The ban on commercial trade was imposed by government NOT NPWS. The objective was simply to prohibit pet shops from having reptiles on display, or advertising through the popular press, which would in turn encourage impulse purchasers who had no knowledge of or commitment to the reptiles they bought. There is enough of a problem with hermit crabs, spiders and scorpions etc that only last a few weeks in the hands of impulse buyers, without opening up access to reptiles. NPWS is not concerned about advertising on reptile specific web sites or in reptile specific publications. Petlink could be a problem.


----------



## zulu (Feb 21, 2006)

*re Corn*

Hows all your letter lickers going in there anyway jeffrey,you have to get them started on the boots and let them work there way up


----------



## peterjohnson64 (Feb 21, 2006)

Thanks for confirming that Jeff. This is the first time I have seen that in writing. Seems the department is applying the "mischief rule" over the "literal rule". And I think with your knowledge of what we are doing a court would take this line as well.

But surely making people wait 2 weeks for a licence would stop impulse buying? If a person walks into a pet shop and says "I'll have that bearded dragon thanks" and the pet shop says "Yeah, sure, can I have your licence number" then if the person already has a licence then the impulse has perhaps been negated by their 2 week wait and pre-determination to buy a reptile. If they don't have a licence then they are not able to buy the lizard and have to come back in 2 weeks after outlaying their hard earned on a licence. Of course, this doesn't happen with scorpions or spiders because Joe Public can simply walk in, lay cash on the counter, and walk out with a new animal. Can also do it with cats, dogs, birds, rabbits, ferrets, chickens etc etc.


----------



## JeffHardy (Feb 21, 2006)

Zulu, we don't lick letters, let alone boots. We are directed by our political masters and it would not matter even if we were in a positition to, or if it was desirable, to lick boots to achieve our conservation based objectives.

The two week suggestion is appreciated, but not a realistic deterrant. It is probable that within a few months a person over the age of 18 will be able to apply for and be immediately granted a Class 1 bird, reptile or frog licence on-line. Muich the same as amateur fishiong licence.


----------



## Rennie (Feb 21, 2006)

But I guess also that having to get it through a herp society or place like this, you will get less people who don't know how to look after it. The places that they encourage you to buy them from are much more likely to give you a care sheet than a pet shop.


----------



## peterjohnson64 (Feb 21, 2006)

Jeff, I am heartened to hear about the on-line stuff. Can I be so bold as to ask that your on-line resources be moved to keeping our fauna books online rather than on line applications. That way we dont need to submit each year (unless we want to) and transfers are updated constantly instead of annually. You will love reading my book in April. It smells, looks and tastes of red wine courtesy of "late night posts".


----------



## JeffHardy (Feb 21, 2006)

Oh, if only it were that simple, Peter. On-line fauna record submission has been suggested, discussed, review, discussed some more and rejected because of the mischief that some people get up to. Same old story, the few spoil it for the many.

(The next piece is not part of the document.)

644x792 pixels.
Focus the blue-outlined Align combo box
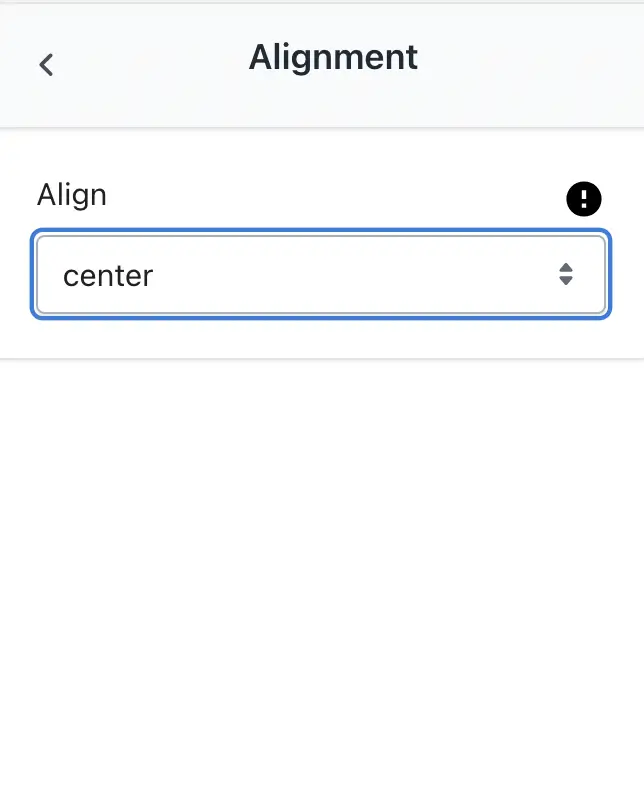(321, 274)
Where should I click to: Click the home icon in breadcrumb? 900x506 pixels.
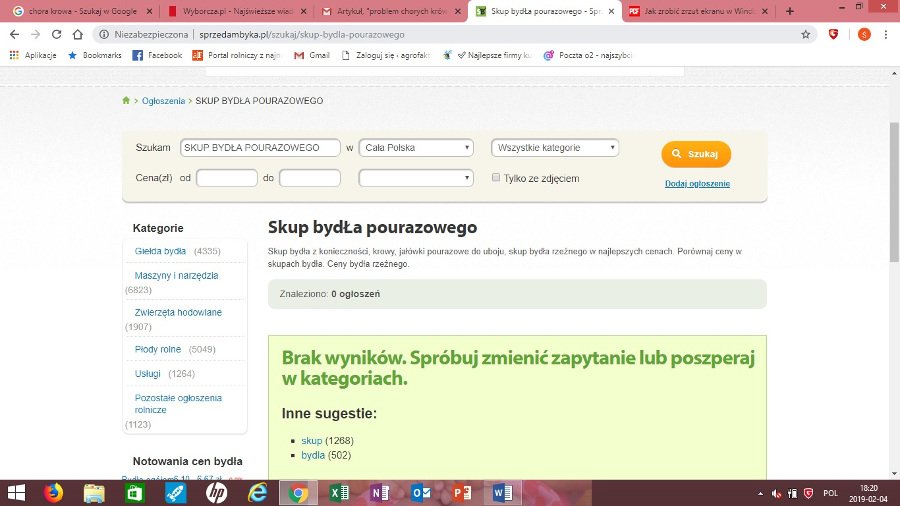click(126, 101)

I'd be happy to receive a review copy of your book


----------



## triptych_angel (Feb 22, 2006)

Hi, i live closer to Windsor, so how would i go about joinng the Herp Society. My friend has a Diamond Python but he is quite gnarly so havent handled him.


----------



## peterjohnson64 (Feb 22, 2006)

http://www.users.bigpond.com/josef_p/hhs/

click there. Join the club. meet wonderful people. There are lots of members here who live just minutes from you. Is your friend Sarah C????


----------



## triptych_angel (Feb 22, 2006)

No, my friend isnt on any of these thingy's.


----------



## peterjohnson64 (Feb 22, 2006)

OK, Sarah lives out your way and has Diamond Python.


----------



## zulu (Feb 22, 2006)

*re Corn*

Hi tryptych,go along to the Hawksbury herp society,meetings are every second friday of the month at 7 pm at richmond community hall,think thats right trip you can google a list of herp societys that would have contact numbers etc I see your post was taken over,PMSL :lol:


----------